Das Landgericht hat zur Begründung ausgeführt, der Angeklagte habe rücksichtslos gehandelt, da er schneller im Stadtverkehr habe vorwärtskommen wollen; Bedenken gegen seine gefährliche Fahrweise habe der Angeklagte gar nicht erst aufkommen lassen.

...

Das Ergebnis der Beweisaufnahme zu würdigen, ist zwar allein Sache des Tatrichters. Ebensowenig wie er gehindert werden kann, an sich mögliche, wenn auch nicht zwingende Folgerungen aus bestimmten Tatsachen zu ziehen, kann ihm vorgeschrieben werden, unter welchen Voraussetzungen er zu einer bestimmten Folgerung und einer bestimmten Überzeugung zu kommen hat (zu vgl. BGHSt 29, 18, 20). Die Beweiswürdigung ist jedoch fehlerhaft, wenn sie nicht auf einer verstandesmäßig einsichtigen Tatsachengrundlage beruht und die vom Tatgericht gezogenen Schlußfolgerungen sich als bloße Vermutungen erweisen, die nicht mehr als einen Verdacht zu begründen vermögen. . .

Die oben dargestellten Feststellungen geben ausschließlich den objektiven Geschehensablauf wieder. Aus der Einlassung des Angeklagten ergeben sich ebenfalls keine Anhaltspunkte für die Beweggründe seines Verhaltens.

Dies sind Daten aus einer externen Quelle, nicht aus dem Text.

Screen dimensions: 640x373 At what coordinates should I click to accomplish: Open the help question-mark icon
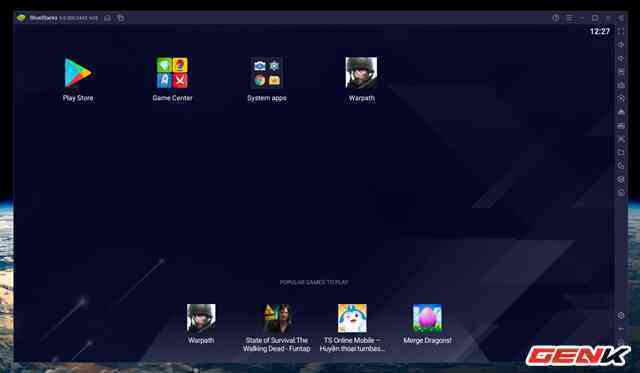556,18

Nicht auszuschließen ist, daß der Angeklagte aus Unaufmerksamkeit handelte oder die Situation falsch einschätzte. Jedenfalls lassen die Urteilsgründe eine Auseinandersetzung mit dieser Möglichkeit vermissen. Da bei Erforschung der Gründe für das Fehlverhalten ein strenger Maßstab anzulegen ist und bloße Gedankenlosigkeit nicht ausreicht (zu vgl. Jagusch/Hentschel, a.a.O.), tragen die Urteilsfestellungen des Landgerichts Düsseldorf die Annahme des Merkmals der Rücksichtslosigkeit nicht.

2.

Ebenfalls Bedenken begegnet die Annahme einer vorsätzlichen Zuwiderhandlung gegen § 315 c Abs. l Nr. 2 b StGB.

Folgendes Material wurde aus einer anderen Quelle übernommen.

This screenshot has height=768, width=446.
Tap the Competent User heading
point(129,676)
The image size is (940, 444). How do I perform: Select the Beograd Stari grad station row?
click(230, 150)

Der Vorsatz ... muß sich sowohl auf den Verkehrsverstoß als auch auf die Umstände erstrecken, die den Verstoß zu einem grob verkehrswidrigen und rücksichtslosen machen. Dabei muß sich der Angeklagte der mit. seiner Fahrweise verbundenen Gefährlichkeit als solcher bewußt sein (zu vgl. Tröndle/Fischer, a.a.O., § 315 c Rdnr. 18 m.w.N.; Jagusch/Hentschel, a.a.O., StGB § 315 c Rdnr. 26 m.w.N.).

... Da letztlich nach der Lebenserfahrung nicht auszuschließen ist, daß das Fehlverhalten des Angeklagten auf Unaufmerksamkeit oder einer falschen Lagebeurteilung beruhte, war der Angeklagte sich möglicherweise der Gefährlichkeit seiner Handlungsweise nicht bewußt."

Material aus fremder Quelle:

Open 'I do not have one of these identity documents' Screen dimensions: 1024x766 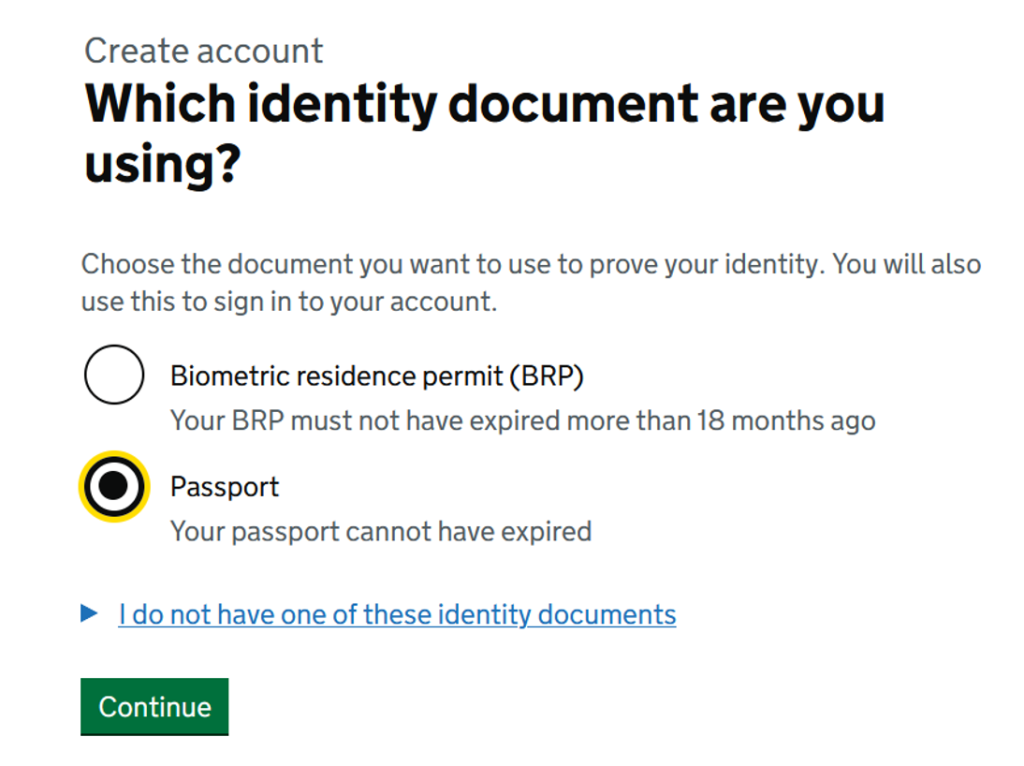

Dieser Bewertung stimmt der Senat zu.

IV.

Das angefochtene Urteil war nach alledem mit den Feststellungen insgesamt aufzuheben (§ 353 StPO). Im Hinblick auf das zutreffend angenommene Konkurrenzverhältnis der Tateinheit gemäß § 52 StGB kann der Schuldspruch wegen fahrlässiger Körperverletzung ebenfalls keinen Bestand haben, obwohl die hierzu getroffenen Feststellungen Rechtsfehler nicht erkennen lassen.

Die Zurückverweisung der Sache zu neuer Verhandlung und Entscheidung, auch über die Kosten der Revision, beruht auf § 354 Abs. 2 Satz l StPO.